Clustering trees with instance level constraints (Extended abstract)

Clustering methods partition a given set of instances into subsets (clusters) such that the instances in a given cluster are similar. Traditional clustering algorithms, such as k-means and hierarchical agglomerative clustering, are unsupervised, that is, they only have access to the attributes describing each instance; no direct information about the actual assignment of instances to clusters is available. This distinguishes clustering from supervised classification, where the class of each instance is given. Over the past five years, constrained clustering methods have become popular, motivated by applications such as gene clustering, document clustering, web search result clustering, and lane finding from GPS traces. Constrained clustering investigates how domain knowledge can improve clustering performance. Domain knowledge is given as a set of constraints that must hold on the clusters.
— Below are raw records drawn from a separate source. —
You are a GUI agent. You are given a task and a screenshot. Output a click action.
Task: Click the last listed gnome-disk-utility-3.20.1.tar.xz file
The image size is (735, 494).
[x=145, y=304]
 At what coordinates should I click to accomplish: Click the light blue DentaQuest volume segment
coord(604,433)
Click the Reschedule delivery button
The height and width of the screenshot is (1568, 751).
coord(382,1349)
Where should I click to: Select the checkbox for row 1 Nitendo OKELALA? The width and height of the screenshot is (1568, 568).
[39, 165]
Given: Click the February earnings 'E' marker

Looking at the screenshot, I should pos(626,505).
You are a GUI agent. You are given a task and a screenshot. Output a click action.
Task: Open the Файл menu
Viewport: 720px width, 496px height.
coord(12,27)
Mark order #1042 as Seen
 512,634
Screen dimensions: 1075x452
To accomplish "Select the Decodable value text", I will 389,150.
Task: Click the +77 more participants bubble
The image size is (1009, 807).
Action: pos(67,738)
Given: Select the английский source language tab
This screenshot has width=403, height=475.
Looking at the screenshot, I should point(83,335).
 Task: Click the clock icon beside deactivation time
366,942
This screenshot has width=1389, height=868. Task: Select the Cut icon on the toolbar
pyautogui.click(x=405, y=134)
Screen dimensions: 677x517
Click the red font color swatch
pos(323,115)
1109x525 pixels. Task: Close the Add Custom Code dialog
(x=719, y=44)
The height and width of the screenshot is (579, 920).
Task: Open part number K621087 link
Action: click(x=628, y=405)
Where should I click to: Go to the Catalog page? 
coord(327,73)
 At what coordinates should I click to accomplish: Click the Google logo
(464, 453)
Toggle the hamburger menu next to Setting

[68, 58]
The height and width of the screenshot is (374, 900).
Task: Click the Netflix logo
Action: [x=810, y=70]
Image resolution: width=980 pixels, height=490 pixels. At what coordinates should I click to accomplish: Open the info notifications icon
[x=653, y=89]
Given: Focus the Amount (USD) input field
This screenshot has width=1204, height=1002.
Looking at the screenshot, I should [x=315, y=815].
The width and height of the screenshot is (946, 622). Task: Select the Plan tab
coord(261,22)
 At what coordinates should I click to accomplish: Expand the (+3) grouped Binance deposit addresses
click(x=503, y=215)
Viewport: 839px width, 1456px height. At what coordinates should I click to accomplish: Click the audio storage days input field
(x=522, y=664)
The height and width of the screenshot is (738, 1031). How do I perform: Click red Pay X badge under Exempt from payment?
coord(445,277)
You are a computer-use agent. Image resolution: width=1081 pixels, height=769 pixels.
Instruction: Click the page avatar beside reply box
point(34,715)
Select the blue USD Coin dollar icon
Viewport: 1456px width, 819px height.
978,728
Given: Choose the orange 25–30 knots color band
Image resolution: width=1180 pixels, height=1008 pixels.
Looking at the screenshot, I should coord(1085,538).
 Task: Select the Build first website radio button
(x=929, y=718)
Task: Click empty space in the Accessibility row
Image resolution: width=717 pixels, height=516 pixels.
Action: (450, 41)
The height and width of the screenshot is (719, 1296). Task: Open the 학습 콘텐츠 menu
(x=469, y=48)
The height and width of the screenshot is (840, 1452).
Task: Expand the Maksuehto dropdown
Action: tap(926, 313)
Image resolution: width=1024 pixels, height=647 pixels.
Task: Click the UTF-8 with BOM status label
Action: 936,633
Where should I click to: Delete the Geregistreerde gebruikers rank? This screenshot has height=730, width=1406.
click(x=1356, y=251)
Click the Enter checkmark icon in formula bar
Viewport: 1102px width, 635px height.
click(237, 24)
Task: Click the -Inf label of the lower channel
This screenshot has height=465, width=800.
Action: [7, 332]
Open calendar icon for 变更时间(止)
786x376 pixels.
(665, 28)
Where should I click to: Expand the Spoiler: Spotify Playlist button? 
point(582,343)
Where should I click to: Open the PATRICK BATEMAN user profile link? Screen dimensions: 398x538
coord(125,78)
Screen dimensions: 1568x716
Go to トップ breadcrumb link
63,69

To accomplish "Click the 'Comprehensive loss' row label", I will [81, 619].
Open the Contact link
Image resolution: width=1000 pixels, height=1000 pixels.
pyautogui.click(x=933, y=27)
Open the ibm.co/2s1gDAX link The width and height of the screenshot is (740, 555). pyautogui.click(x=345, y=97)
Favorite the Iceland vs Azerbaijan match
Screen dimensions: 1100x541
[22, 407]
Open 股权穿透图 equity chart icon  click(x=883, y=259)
We consider two common types of instance level (IL) constraints (Fig. 1.a): must-link and cannot-link constraints [3]. A must-link constraint ML(a,b) specifies that instances a andb must belong to the same cluster, and a cannot-link constraint CL( a,b) specifies that a andb must not be placed in the same cluster. IL constraints provide additional information about the assignment of instances to clusters. Clustering with IL constraints is therefore considered to be a form of semi-supervised learning. IL constraints have been successfully incorporated into popular clustering algorithms, such as k-means [3]. This paper investigates how clustering trees can support IL constraints. Clustering trees are decision trees that are used for clus(a)